- Born: Warsaw, Poland
- Citizenship: Poland
- Occupation(s): Director, Screenwriter
- Known for: Oscar Nominated The Dress for Best Live Action Short Film for the 94th Academy Awards.

= Tadeusz Lysiak =

Polish filmmaker

Tadeusz Łysiak (born in 1993) is a Polish filmmaker. He is mostly known for The Dress, his graduation short film from the Warsaw Film School, for which he received a nomination for the Academy Award for Best Live Action Short Film at the 94th Academy Awards.

== Life and career ==

He was born in 1993 and he is the son of screenwriter Tomasz Łysiak and grandson of writer Waldemar Łysiak. He graduated in Cultural Studies at the University of Warsaw and studied directing at the Warsaw Film School.

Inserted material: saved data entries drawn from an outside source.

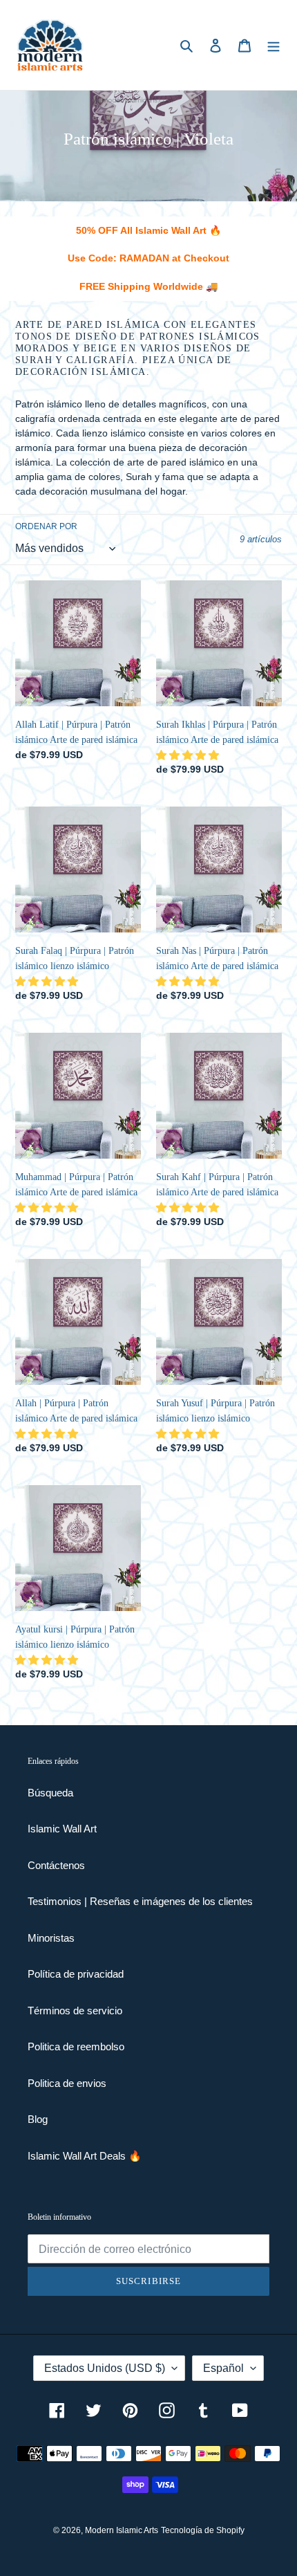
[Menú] (273, 45)
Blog (38, 2119)
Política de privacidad (76, 1974)
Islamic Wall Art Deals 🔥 (85, 2156)
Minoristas (51, 1938)
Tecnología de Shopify (203, 2530)
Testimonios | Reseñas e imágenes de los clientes (140, 1901)
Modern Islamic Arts (121, 2530)
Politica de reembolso (76, 2046)
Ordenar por (46, 526)
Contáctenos (56, 1865)
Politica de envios (67, 2083)
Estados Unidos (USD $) (104, 2368)
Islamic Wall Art (62, 1828)
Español (223, 2368)
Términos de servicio (75, 2010)
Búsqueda (50, 1792)
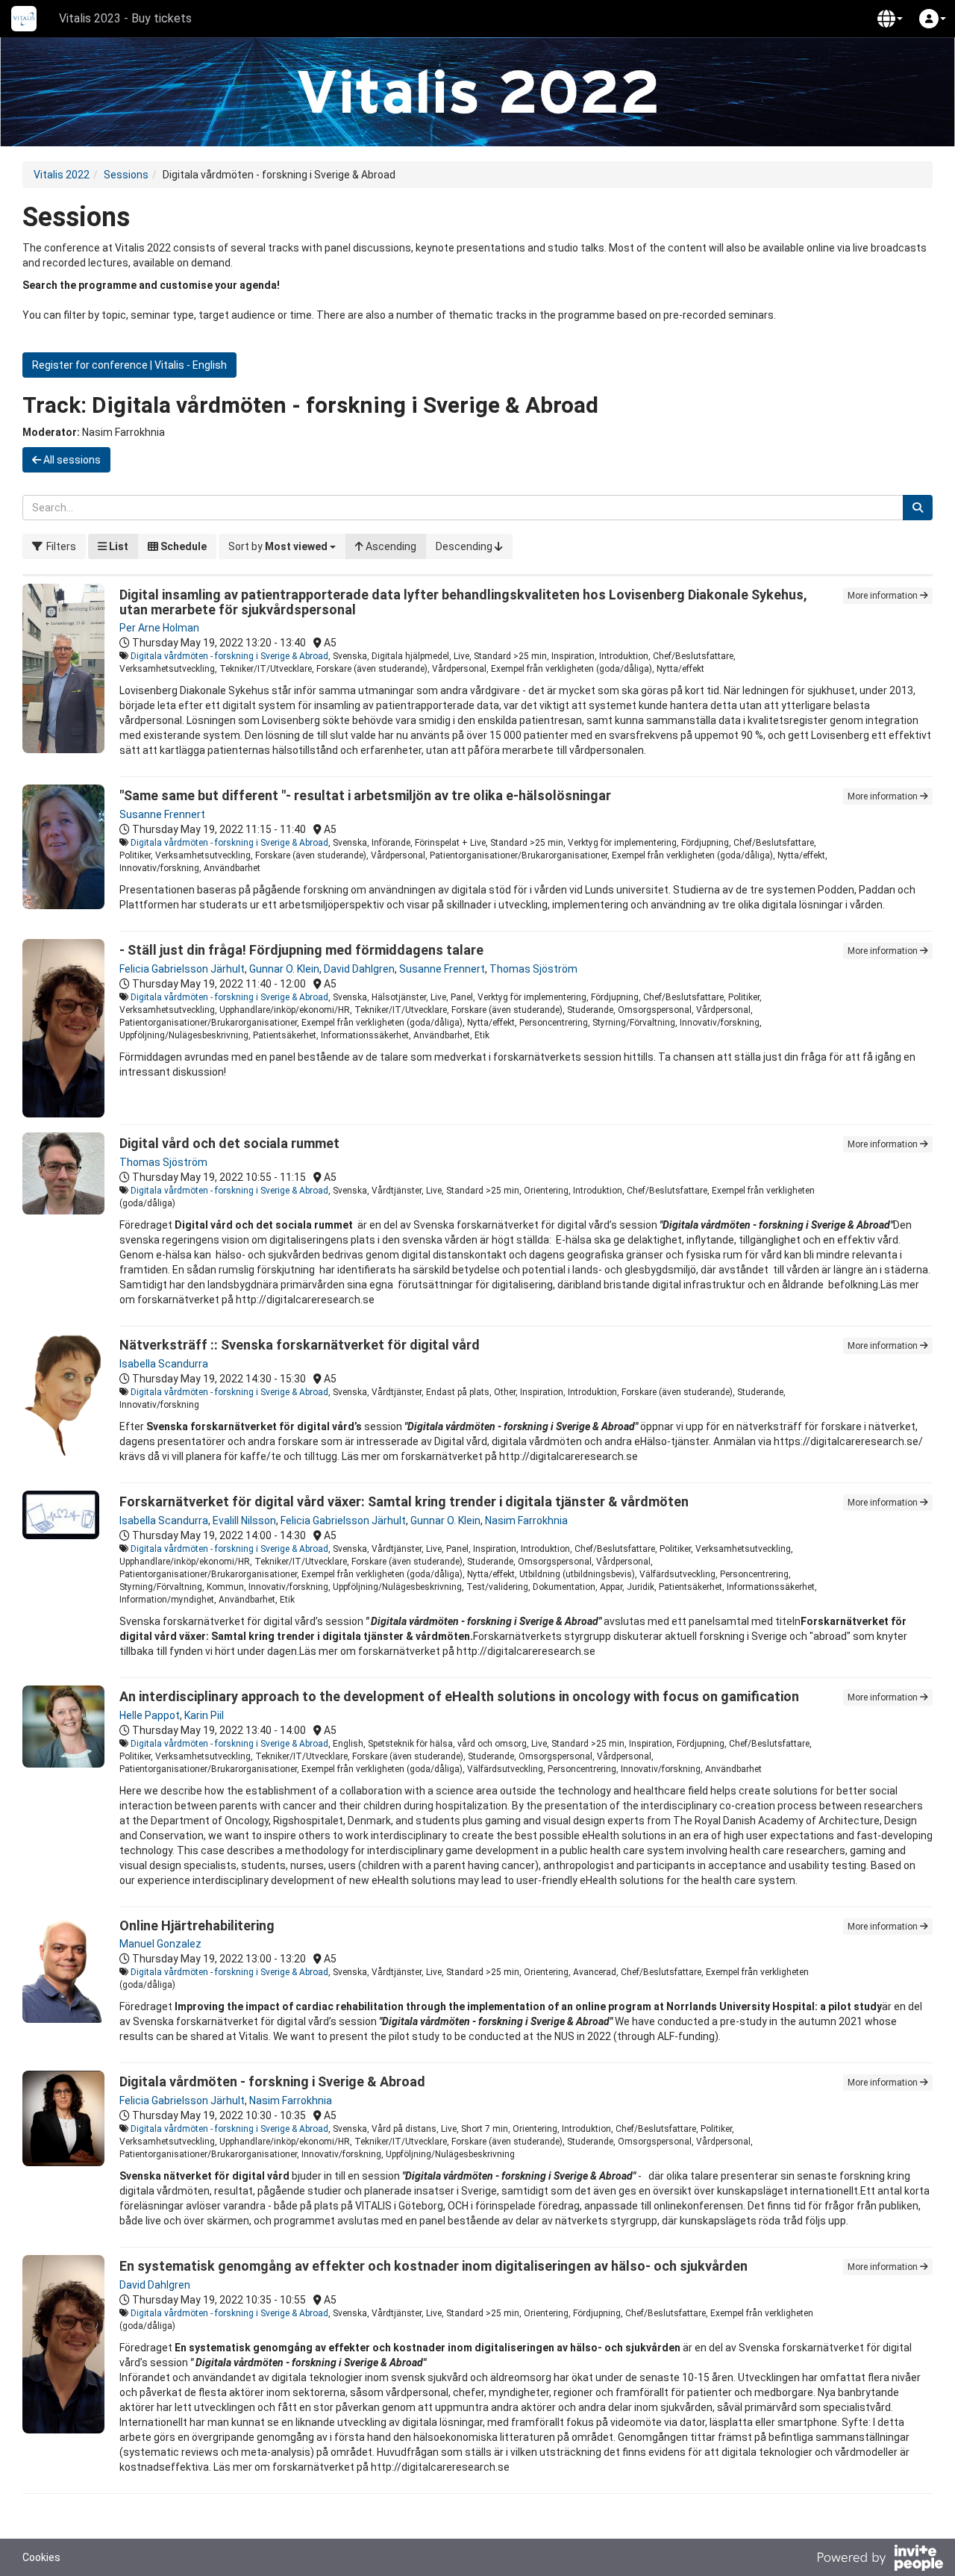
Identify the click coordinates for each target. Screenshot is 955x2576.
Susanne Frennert (162, 814)
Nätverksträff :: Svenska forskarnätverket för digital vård (299, 1345)
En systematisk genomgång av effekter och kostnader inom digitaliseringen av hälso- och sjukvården (433, 2266)
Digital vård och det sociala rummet (229, 1143)
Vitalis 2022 (62, 175)
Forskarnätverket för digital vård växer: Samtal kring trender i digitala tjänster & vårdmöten (404, 1501)
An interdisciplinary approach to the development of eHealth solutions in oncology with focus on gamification (459, 1696)
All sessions (71, 460)
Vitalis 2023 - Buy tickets (125, 18)
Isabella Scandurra (163, 1364)
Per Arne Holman (159, 628)
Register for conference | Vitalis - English (129, 365)
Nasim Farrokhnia (526, 1520)
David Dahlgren (359, 969)
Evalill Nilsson (244, 1520)
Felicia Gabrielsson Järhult (182, 969)
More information (884, 595)
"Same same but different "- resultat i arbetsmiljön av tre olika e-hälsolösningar (365, 795)
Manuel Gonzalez (160, 1944)
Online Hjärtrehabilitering (197, 1925)
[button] (890, 18)
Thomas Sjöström (533, 969)
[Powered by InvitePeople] (879, 2560)
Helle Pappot (149, 1715)
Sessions (126, 175)
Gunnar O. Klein (284, 969)
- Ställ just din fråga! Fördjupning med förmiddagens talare (301, 950)
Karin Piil (204, 1715)
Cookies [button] (41, 2557)
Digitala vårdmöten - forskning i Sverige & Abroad (229, 656)
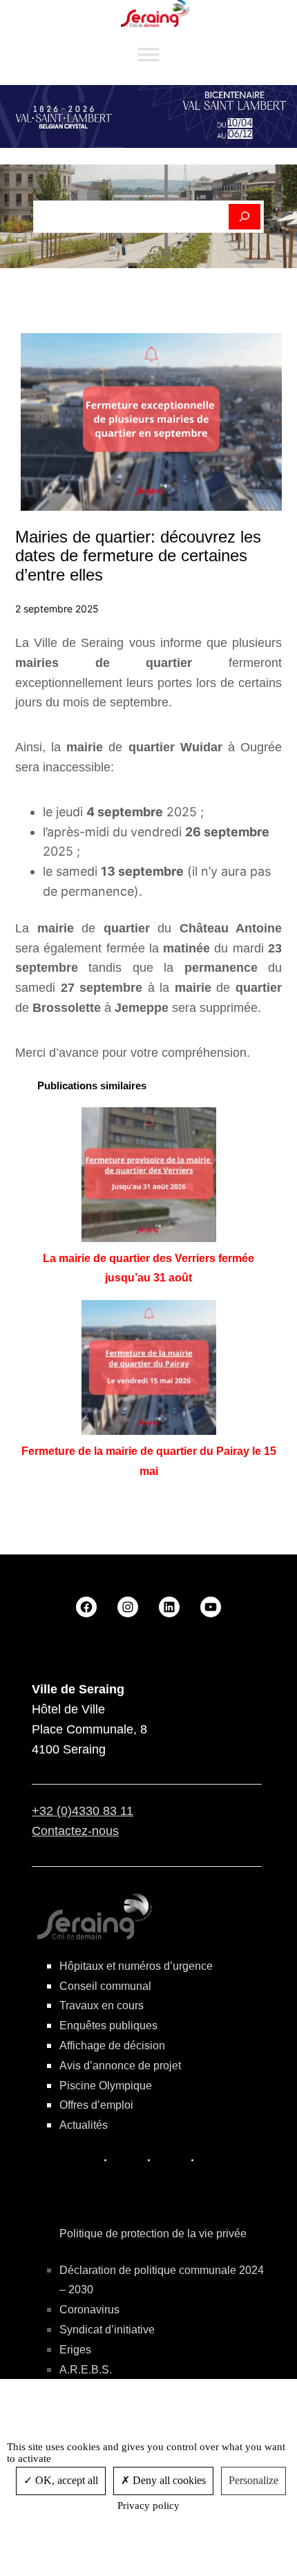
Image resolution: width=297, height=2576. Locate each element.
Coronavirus (89, 2309)
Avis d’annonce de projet (120, 2065)
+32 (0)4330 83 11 (82, 1811)
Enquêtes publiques (108, 2025)
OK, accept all (65, 2480)
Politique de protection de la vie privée (153, 2233)
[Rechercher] (245, 217)
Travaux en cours (101, 2005)
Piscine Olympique (105, 2085)
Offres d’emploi (96, 2105)
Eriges (75, 2350)
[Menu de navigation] (148, 55)
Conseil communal (105, 1986)
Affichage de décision (112, 2045)
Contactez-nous (75, 1831)
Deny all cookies (168, 2480)
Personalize (253, 2480)
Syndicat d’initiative (107, 2329)
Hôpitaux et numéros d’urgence (136, 1966)
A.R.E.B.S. (85, 2370)
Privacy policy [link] (148, 2505)
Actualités (83, 2125)
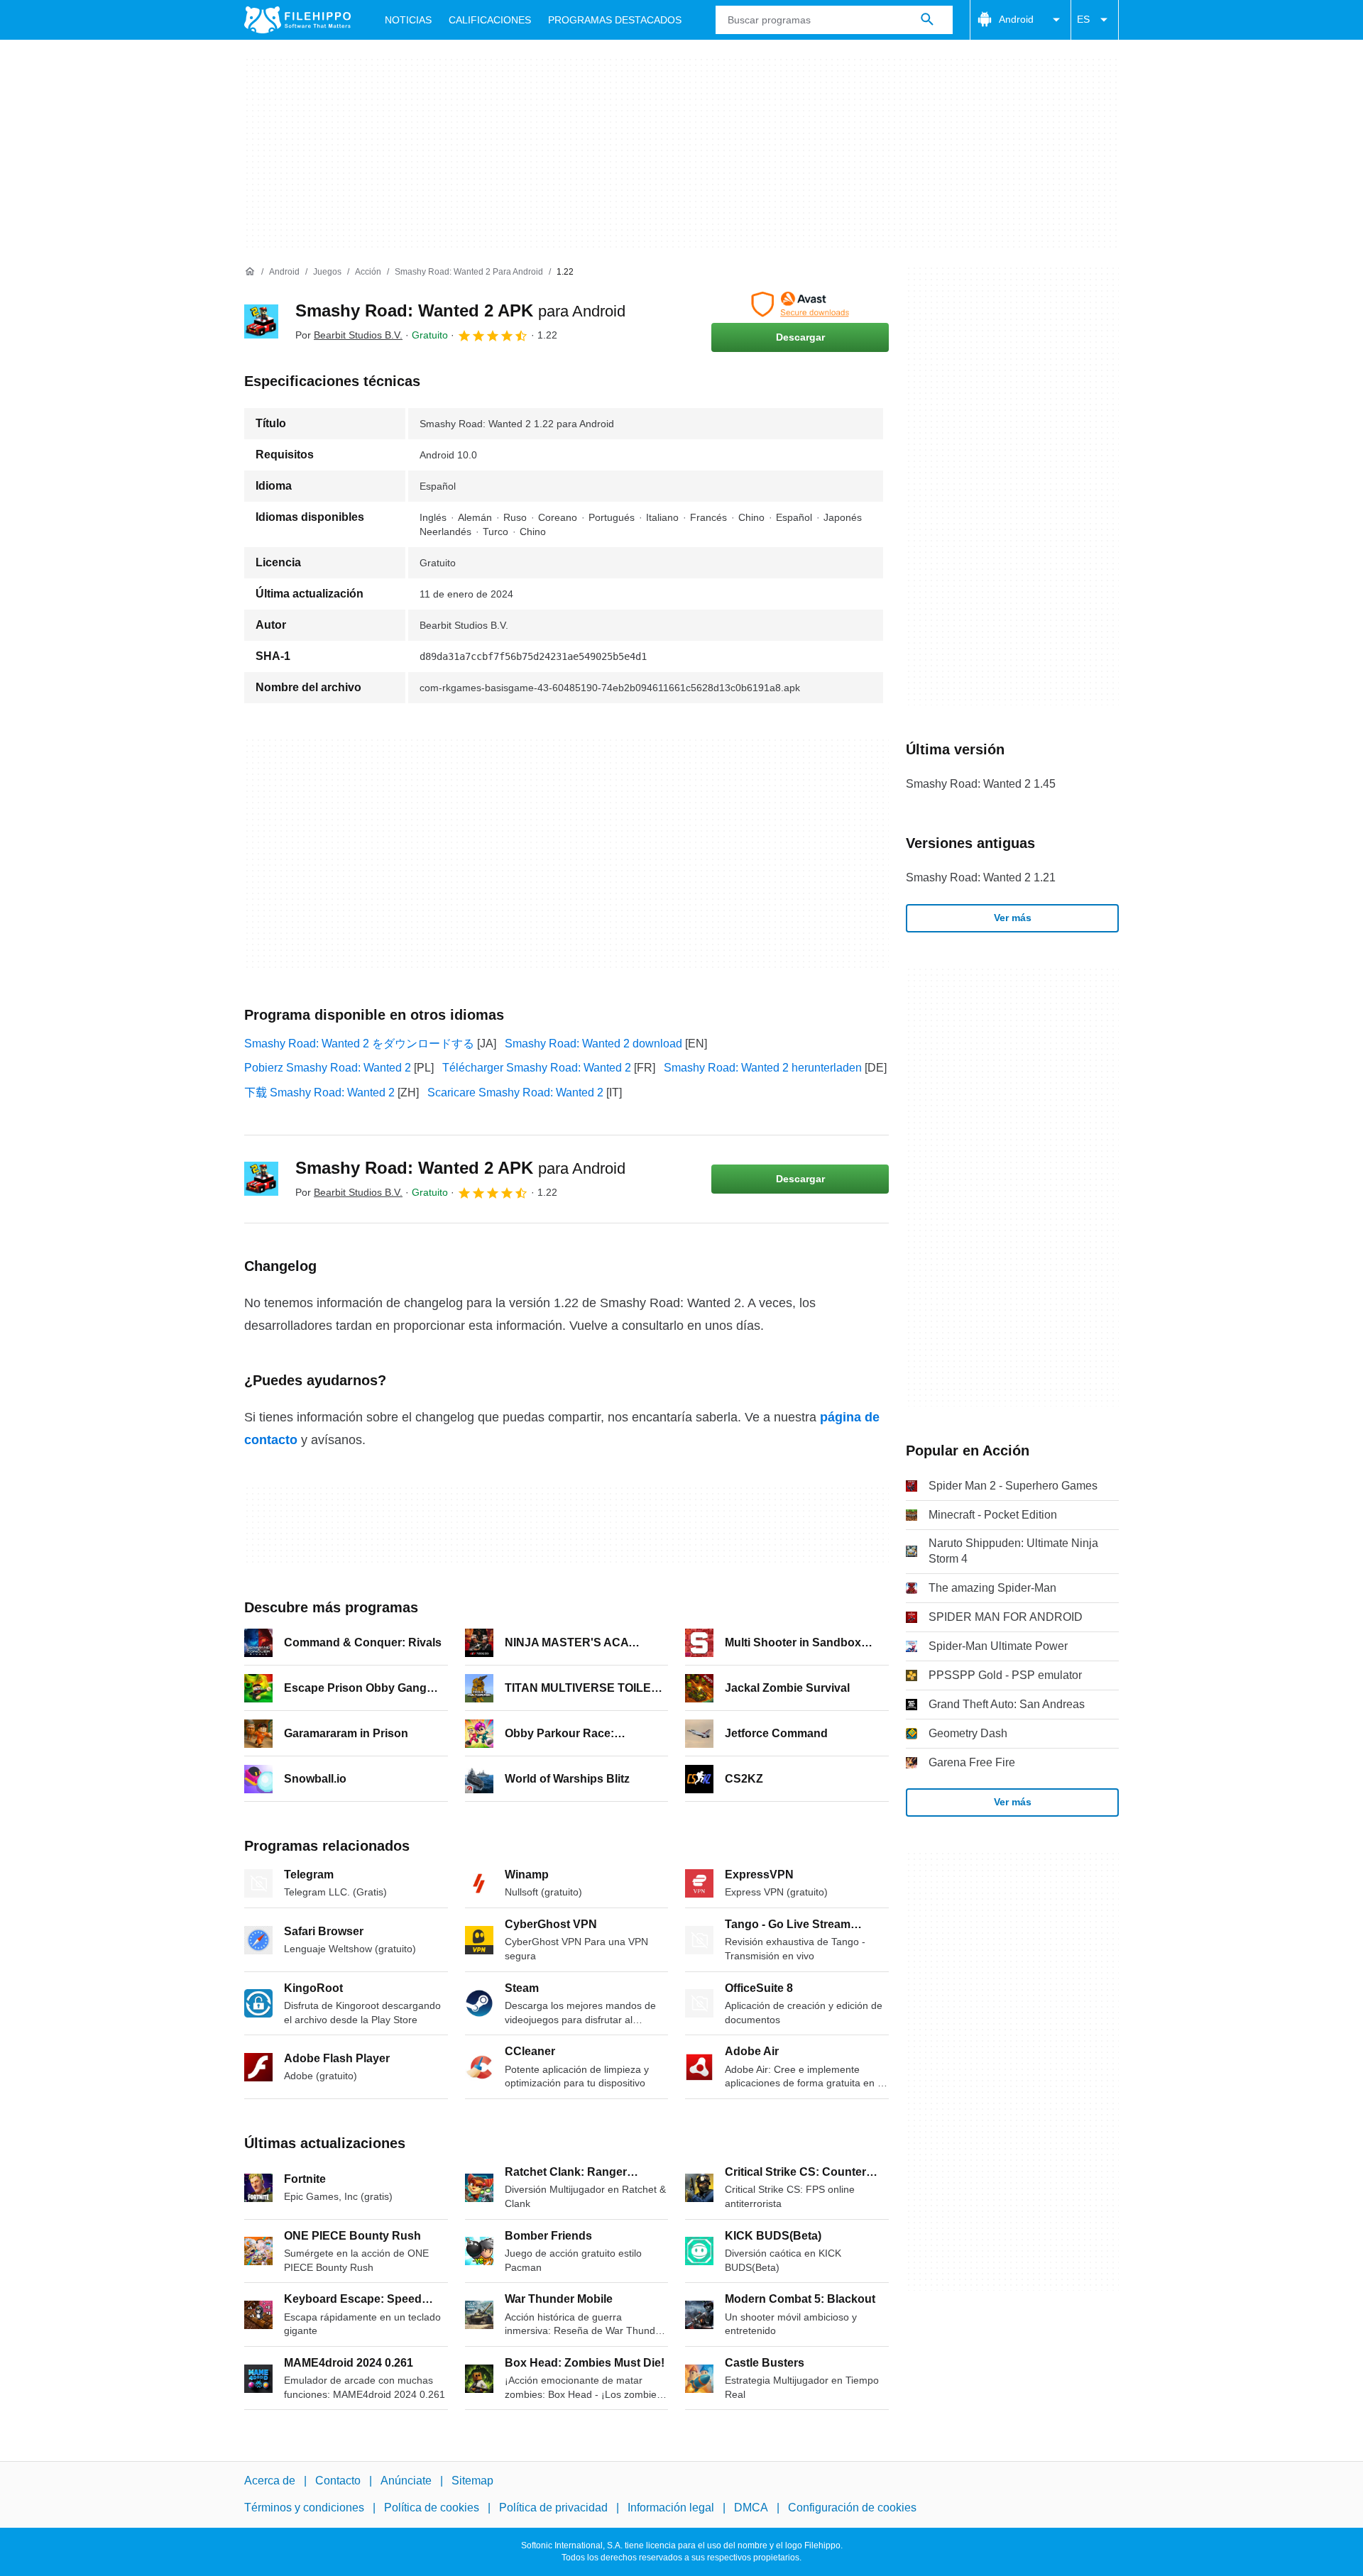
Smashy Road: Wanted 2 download (593, 1043)
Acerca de (269, 2481)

Tadeusz is currently working on his first long feature Obsession (working title), a psychological thriller set in Poland.

== Filmography ==

- The mirror (2017) – writer, director.
- Techno (2017) – writer, director.
- 1920, The Miracle of the Vistula (2020) – director.
- Masha (2020) – second unit director.
- The Dress (2020) – writer, director.

== Recognition ==
His short filmThe Dress has been nominated for the Academy Award for Best Live Action Short Film for the 94th Academy Awards.